Actions to take
a) The worked physics problem below is followed by a set of records. From its question statement, list every numerical value given with a unit.
b) In the records, write out the stretch from the line containing "This screenshot has height=634, width=980." through the line containing "Action: [252, 276]", both included, with every line reproduced verbatim.

Document excerpt
Question

A string is wrapped around the rim of a wheel of moment of inertia $0.40 \, \text{kgm}^2$ and radius $10 \, \text{cm}$. The wheel is free to rotate about its axis. Initially, the wheel is at rest. The string is now pulled by a force of $40 \, \text{N}$. The angular velocity of the wheel after $10 \, \text{s}$ is $x \, \text{rad/s}$, where $x$ is ______.

Answer 1

Correct Answer: 100

Step 1: Torque and angular acceleration The torque (τ) acting on the wheel is:

\[ \tau = F \times R. \]

Substitute \( F = 40 \, \text{N} \) and \( R = 0.10 \, \text{m} \):

\[ \tau = 40 \times 0.1 = 4 \, \text{Nm}. \]

From the rotational dynamics equation:

\[ \tau = I \times \alpha, \]

where \( I = 0.40 \, \text{kgm}^2 \) is the moment of inertia and \( \alpha \) is the angular acceleration. Solving for \( \alpha \):

\[ \alpha = \frac{\tau}{I} = \frac{4}{0.4} = 10 \, \text{rad/s}^2. \]

Step 2: Angular velocity after 10 seconds Using the kinematic relation for angular motion:

\[ \omega_f = \omega_i + \alpha \times t. \]

Here, the initial angular velocity \( \omega_i = 0 \), \( \alpha = 10 \, \text{rad/s}^2 \), and \( t = 10 \, \text{s} \). Substituting these values:

\[ \omega_f = 0 + 10 \times10 = 100 \, \text{rad/s}. \]

Final Answer: 100 rad/s.

Data records
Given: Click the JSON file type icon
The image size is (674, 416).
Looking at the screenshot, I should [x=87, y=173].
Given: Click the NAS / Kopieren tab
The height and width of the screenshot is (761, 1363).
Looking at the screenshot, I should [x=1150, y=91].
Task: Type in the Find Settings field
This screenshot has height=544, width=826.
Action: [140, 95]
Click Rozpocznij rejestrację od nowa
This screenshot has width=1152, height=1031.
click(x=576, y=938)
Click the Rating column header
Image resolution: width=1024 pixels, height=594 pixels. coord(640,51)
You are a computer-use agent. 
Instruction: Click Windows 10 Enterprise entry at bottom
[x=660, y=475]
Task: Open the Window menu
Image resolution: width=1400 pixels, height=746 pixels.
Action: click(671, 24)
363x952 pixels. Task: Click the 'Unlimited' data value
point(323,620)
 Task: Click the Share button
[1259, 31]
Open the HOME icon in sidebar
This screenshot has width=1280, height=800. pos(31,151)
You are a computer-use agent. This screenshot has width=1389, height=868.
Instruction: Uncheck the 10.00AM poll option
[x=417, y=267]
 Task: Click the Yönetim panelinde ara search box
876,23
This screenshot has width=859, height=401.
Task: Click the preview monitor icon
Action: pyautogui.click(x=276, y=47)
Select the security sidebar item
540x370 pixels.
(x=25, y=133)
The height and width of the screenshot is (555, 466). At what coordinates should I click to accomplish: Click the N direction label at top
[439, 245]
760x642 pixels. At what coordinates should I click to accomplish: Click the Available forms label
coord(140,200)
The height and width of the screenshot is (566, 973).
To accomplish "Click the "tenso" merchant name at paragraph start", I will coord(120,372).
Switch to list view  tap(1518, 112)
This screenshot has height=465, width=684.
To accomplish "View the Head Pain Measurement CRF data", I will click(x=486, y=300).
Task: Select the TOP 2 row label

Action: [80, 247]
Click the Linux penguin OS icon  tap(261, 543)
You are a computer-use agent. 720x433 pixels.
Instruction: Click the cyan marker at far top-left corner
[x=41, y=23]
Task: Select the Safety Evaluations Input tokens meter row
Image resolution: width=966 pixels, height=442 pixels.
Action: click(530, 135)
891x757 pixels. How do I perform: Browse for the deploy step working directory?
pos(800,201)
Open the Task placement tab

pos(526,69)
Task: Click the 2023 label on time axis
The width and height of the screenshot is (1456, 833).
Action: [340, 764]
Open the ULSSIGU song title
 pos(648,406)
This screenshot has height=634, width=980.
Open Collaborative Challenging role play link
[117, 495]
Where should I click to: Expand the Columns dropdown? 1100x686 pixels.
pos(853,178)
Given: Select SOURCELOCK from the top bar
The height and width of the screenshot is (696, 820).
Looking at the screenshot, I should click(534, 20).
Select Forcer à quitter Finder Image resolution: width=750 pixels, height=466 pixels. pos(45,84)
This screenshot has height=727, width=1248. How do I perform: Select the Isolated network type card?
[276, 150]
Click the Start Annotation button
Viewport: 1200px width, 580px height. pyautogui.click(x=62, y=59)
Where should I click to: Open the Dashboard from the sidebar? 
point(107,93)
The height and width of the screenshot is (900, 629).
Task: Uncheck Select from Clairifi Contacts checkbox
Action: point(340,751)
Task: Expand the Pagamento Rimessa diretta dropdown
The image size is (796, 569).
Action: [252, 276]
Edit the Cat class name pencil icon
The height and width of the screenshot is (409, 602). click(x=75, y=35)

Task-by-task answers
a)
- 0.40 kgm² (moment of inertia of the wheel)
- 10 cm (radius of the wheel)
- 40 N (force pulling the string)
- 10 s (time after which the angular velocity is asked)

b)
This screenshot has height=634, width=980.
Open Collaborative Challenging role play link
[117, 495]
Where should I click to: Expand the Columns dropdown? 1100x686 pixels.
pos(853,178)
Given: Select SOURCELOCK from the top bar
The height and width of the screenshot is (696, 820).
Looking at the screenshot, I should click(534, 20).
Select Forcer à quitter Finder Image resolution: width=750 pixels, height=466 pixels. pos(45,84)
This screenshot has height=727, width=1248. How do I perform: Select the Isolated network type card?
[276, 150]
Click the Start Annotation button
Viewport: 1200px width, 580px height. pyautogui.click(x=62, y=59)
Where should I click to: Open the Dashboard from the sidebar? 
point(107,93)
The height and width of the screenshot is (900, 629).
Task: Uncheck Select from Clairifi Contacts checkbox
Action: point(340,751)
Task: Expand the Pagamento Rimessa diretta dropdown
The image size is (796, 569).
Action: [252, 276]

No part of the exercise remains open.